UNDERSTAND THE DATA:

TARGET: 

From the target distribution its very clear data this is an imblanced dataset. All the target classes are not equally distributed. BOOK is the dominating class and CR is the minor one.

From the above distribution we can also guess that ML model can learn patterns for BOOK, SOUNDDISC, VIDEODISC, VIDEOCASS and SOUNDCASS but it can struggle to learn patterns for MUSIC, MIXED and CR classes.

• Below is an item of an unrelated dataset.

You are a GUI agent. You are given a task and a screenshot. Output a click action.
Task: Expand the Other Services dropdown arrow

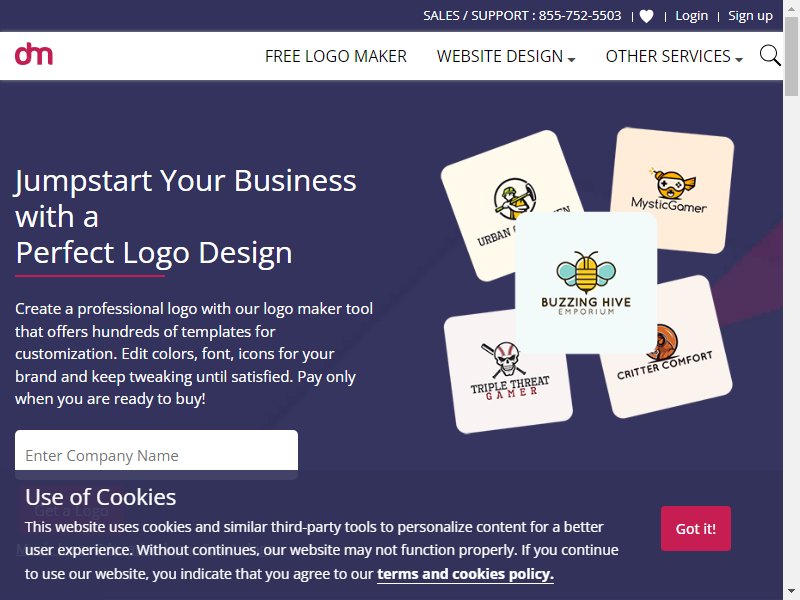coord(739,59)
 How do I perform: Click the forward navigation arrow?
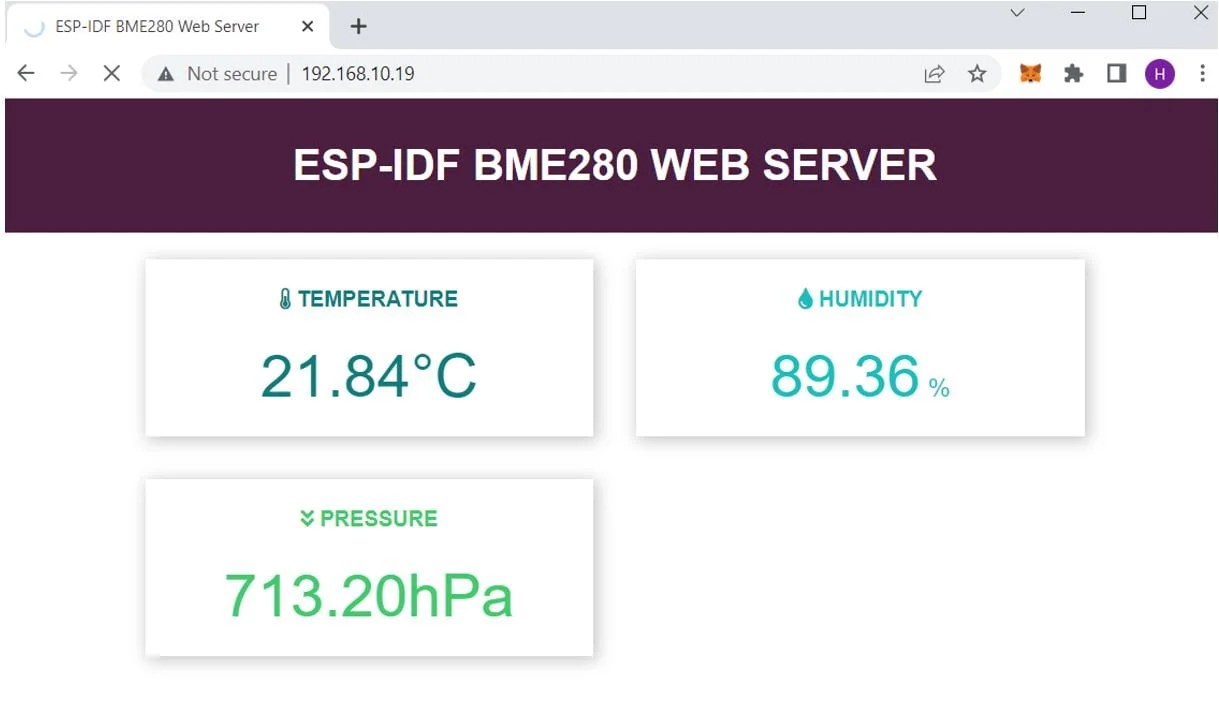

UsageClass, CheckoutType, CheckoutYear, CheckoutMonth:


Above plot is about frequency distribution of UsageClass, CheckoutType, CheckoutYear and CheckoutMonth features.
Form the plot it is very clear that they all have single value. 

For example:
  UsageClass has only Physical category for all of the observation of dataset.
  CheckoutType has only Horizon category.

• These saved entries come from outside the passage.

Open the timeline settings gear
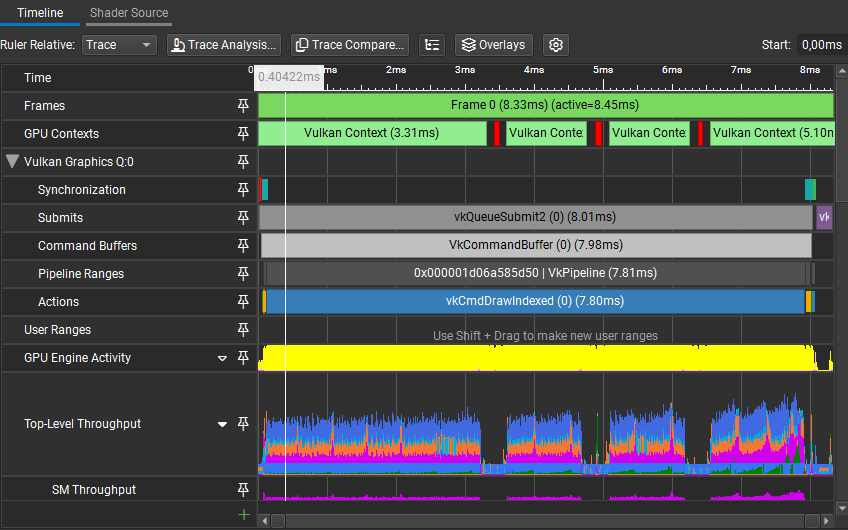The height and width of the screenshot is (530, 848). (x=557, y=45)
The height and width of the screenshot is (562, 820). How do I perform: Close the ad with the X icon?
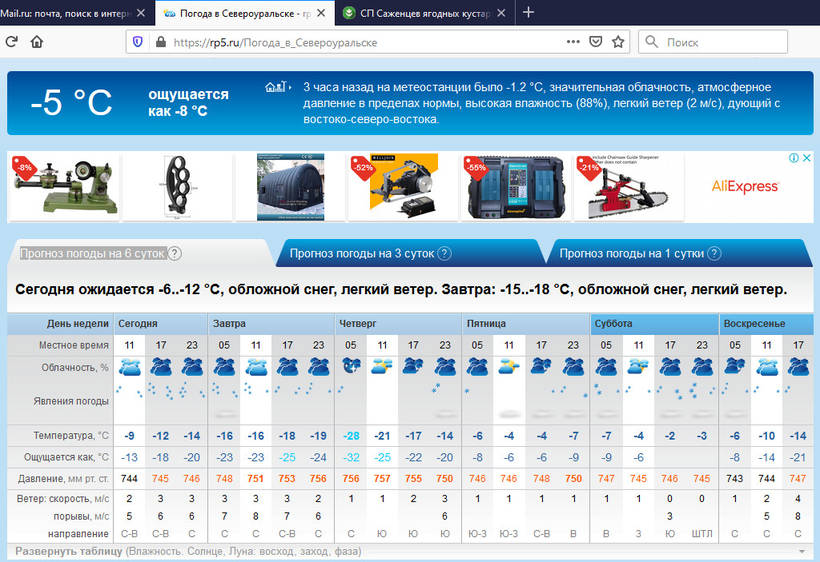click(x=807, y=158)
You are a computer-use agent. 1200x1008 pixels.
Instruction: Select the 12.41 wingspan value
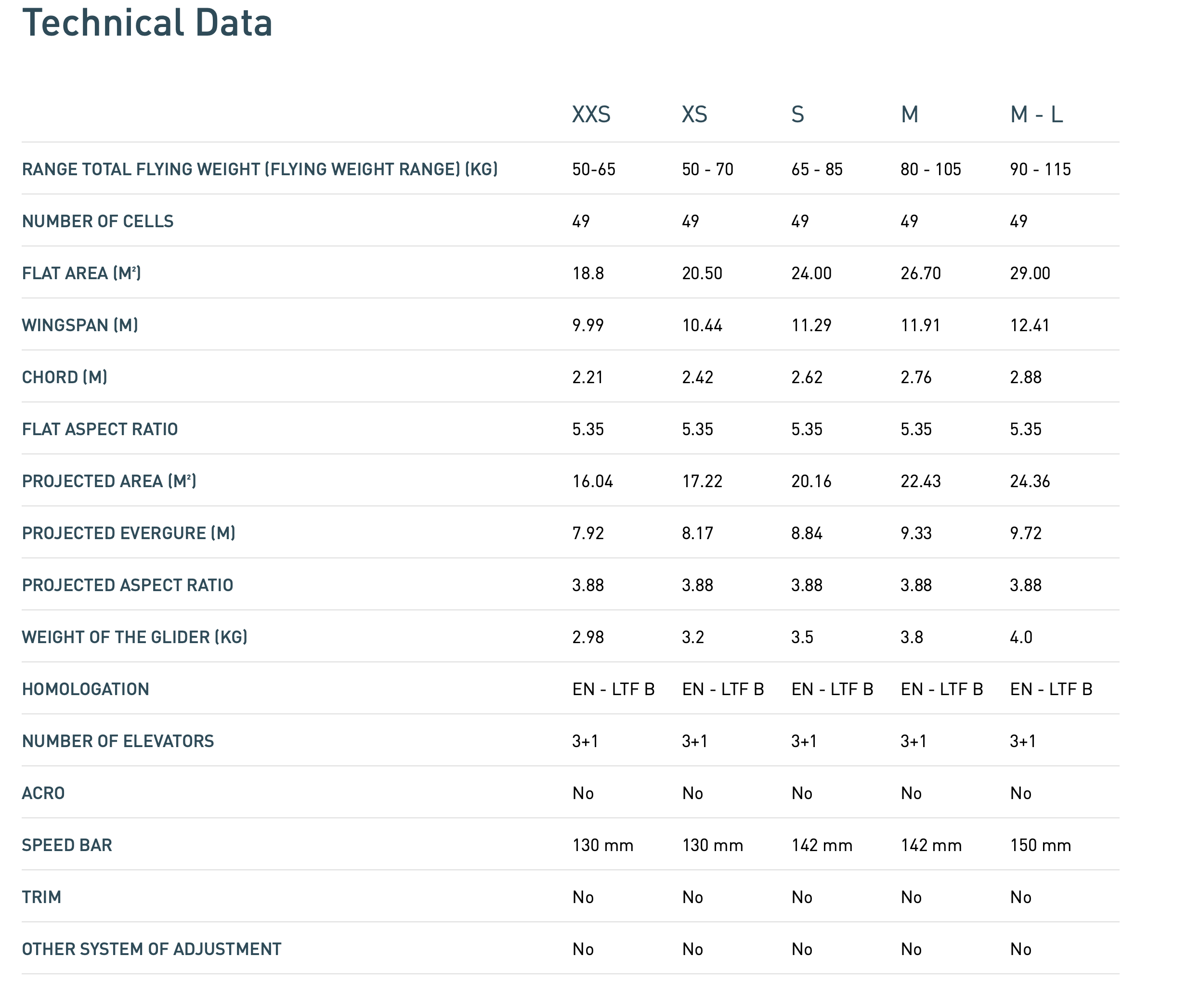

All these features have 0 variance. This make a conclusion that we can drop these features, because ML model will not learn anything from these features.

  

Frequency Distribution of  Checkouts Vs MaterialType:

From the above two plots its very clear that Checkouts has some relationship with MaterialType.

Frequency Distribution of Creator Vs MaterialType:




Above plots confirms the relationship between Creator and MaterialType feature. For example: Rylant, Cynthia is the author of  approx 16 BOOK. So if in the test data model finds Rylant, Cynthia as an author there is a high chances of predicting that observation as BOOK.

Frequency Distribution of Publisher Vs MaterialType:




Above plot represents the relationship between Publisher and MaterialType. For example , Random House has published 114 BOOKS and Warner Home Video has published approx 37 VIDEODISC.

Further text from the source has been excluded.